Clocking in at ten songs and 28 minutes, the album is a quick listen, but that doesn’t diminish its punch. The entire project is buoyed by her quick-witted one-liners and effortless delivery. For example, on “Main Attraction”, the album’s second track, she raps to a prospective lover, "It must've hurt/When I rubbed your fuckin' face down in the dirt/Know it might look new to you, but I did it first/Pussy berserk, I made him pay for all my merch,” or on “Telepathy”, the following track, when a frustrated Junglepussy raps to her current fuckboi, “No more drunk sex in your Porsche/I’m my own snack/Why you brought me to the store?” 

This is music made for listening to with your friends while assuring each other that you’ll never call him back. Like, for real this time. In fact, top to bottom, I can’t think of another album in recent memory that makes me feel like a bad bitch in quite the same way. And after the year we’ve had, I think we could all use some of that energy. 

Part of what makes the album work is that while it’s definitely got its fair share of bangers —“Main Attraction”, and “Morning Rock”, insert hilarious brush-and-spit noises before sassily leveling with the listener, “What a waste of this toothpaste/Brushing my teeth only to smile in your face.” Above all “Stamina”, which features Gangsta Boo of Three 6 Mafia fame and whose lyrics are so dirty you can look them up for yourselves but which features the memorable chorus “Freak bitch/Do you have the stamina”—the project also allows notable moments of careful introspection and a level of candor not often welcomed within commercial hip-hop. 
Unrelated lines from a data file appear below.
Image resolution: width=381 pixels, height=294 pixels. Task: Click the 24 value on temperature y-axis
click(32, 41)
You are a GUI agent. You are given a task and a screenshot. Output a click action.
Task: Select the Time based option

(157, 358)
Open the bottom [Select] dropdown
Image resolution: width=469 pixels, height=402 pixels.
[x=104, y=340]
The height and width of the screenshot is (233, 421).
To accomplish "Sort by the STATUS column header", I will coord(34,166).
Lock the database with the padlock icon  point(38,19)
These moments hit the listener suddenly and refresh the album from simply feeling like one extended diss-track (although I’d be fine with that, for what it’s worth). Most notably of these is “Arugula”, the LP’s eighth offering (and my personal favorite), which serves as the album’s moral compass. With a refrain that includes the painful admission, “Made sure to tell ya friends you know me/‘Cause I'm famous/Congratulations maybe I'm jaded/I could've sworn I seen you/Loving things you said you hated/Wasn’t I the one to make you/Love the shit you hated.” Surprise! It turns out even your strongest friends get sad, and this moment in the album becomes somehow more reassuring than anything preceding it; it’s like letting you in on a secret, and, importantly, gives the listener permission in their own lives to be upset and confident and sexual and pensive and bold all in the same breath; a reminder that I somehow find myself having to be reminded of more often than I’d like to admit. 
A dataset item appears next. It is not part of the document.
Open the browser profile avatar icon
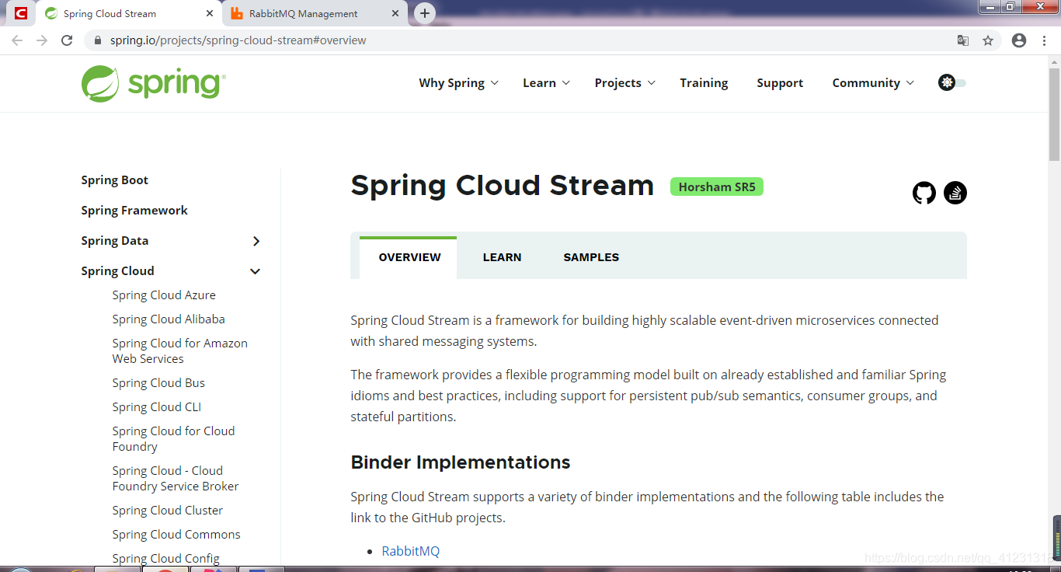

Indeed, on a larger scale, Junglepussy’s lyrics, while never straying from their signature bubbly delivery, touch on themes of exploring one’s sexuality, female sexualization and over-sexualization, female pleasure, the cultivation of healthy and loving romantic relationships, and the development of self-respect, specifically as these relate to black femininity and black womxnhood; themes which were introduced by hip-hop pioneers like Erykah Badu, Lauryn Hill and Missy Elliott, and expanded upon by notable contemporaries like Megan Thee Stallion. While “WAP” became the sex anthem of a generation this past summer, Junglepussy’s “Jp4” is a whole album of “WAP”,and in my opinion, it’s a whole lot better. 

So take it from me, or take it from Junglepussy herself, who raps on “Out My Window”, “This remind me of the time I realized I'm that bitch/It was a beautiful day birds was chirpin’ and shit.” And now, thanks to “Jp4”, we can all be that bitch.